-- Opening Marker --
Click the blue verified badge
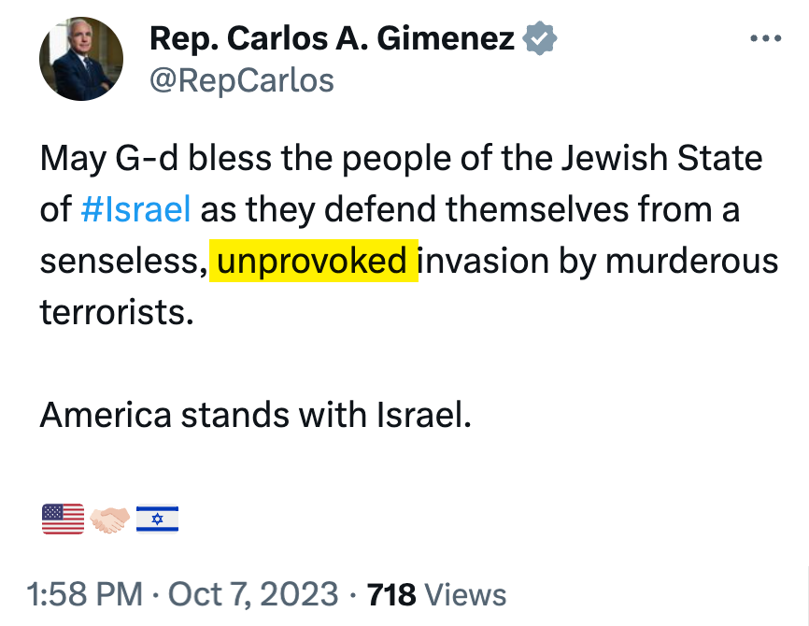 coord(540,39)
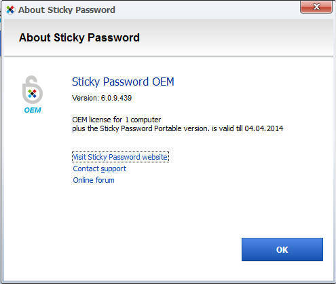Click the colorful diamond emblem inside padlock
The width and height of the screenshot is (336, 284).
tap(32, 94)
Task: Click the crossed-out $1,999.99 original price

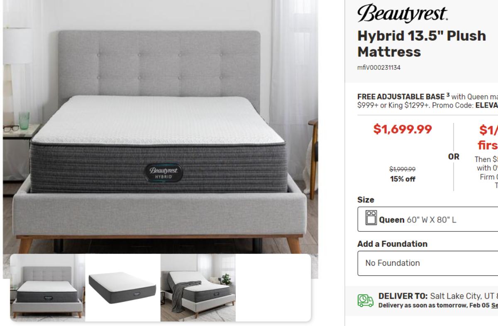Action: 403,169
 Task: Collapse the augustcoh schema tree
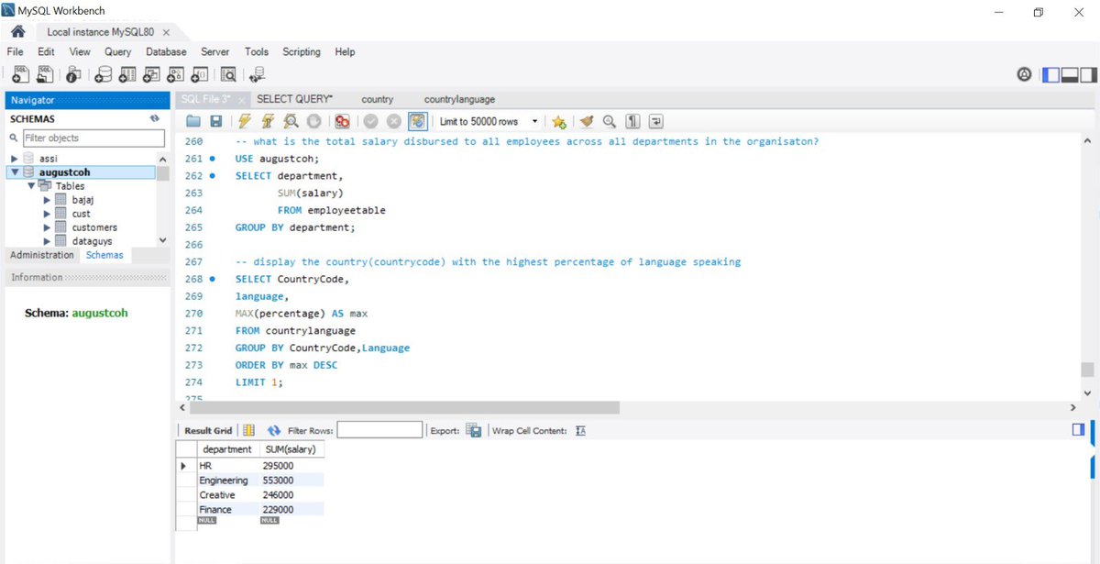point(12,171)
-- Closing Marker --
**Work request:** Every last line above must be reproduced as written, and no pictures belong in the copy.

**Solution:**
Click the blue verified badge
 coord(540,39)
Click the colorful diamond emblem inside padlock
The width and height of the screenshot is (336, 284).
tap(32, 94)
Task: Click the crossed-out $1,999.99 original price

Action: 403,169
 Task: Collapse the augustcoh schema tree
point(12,171)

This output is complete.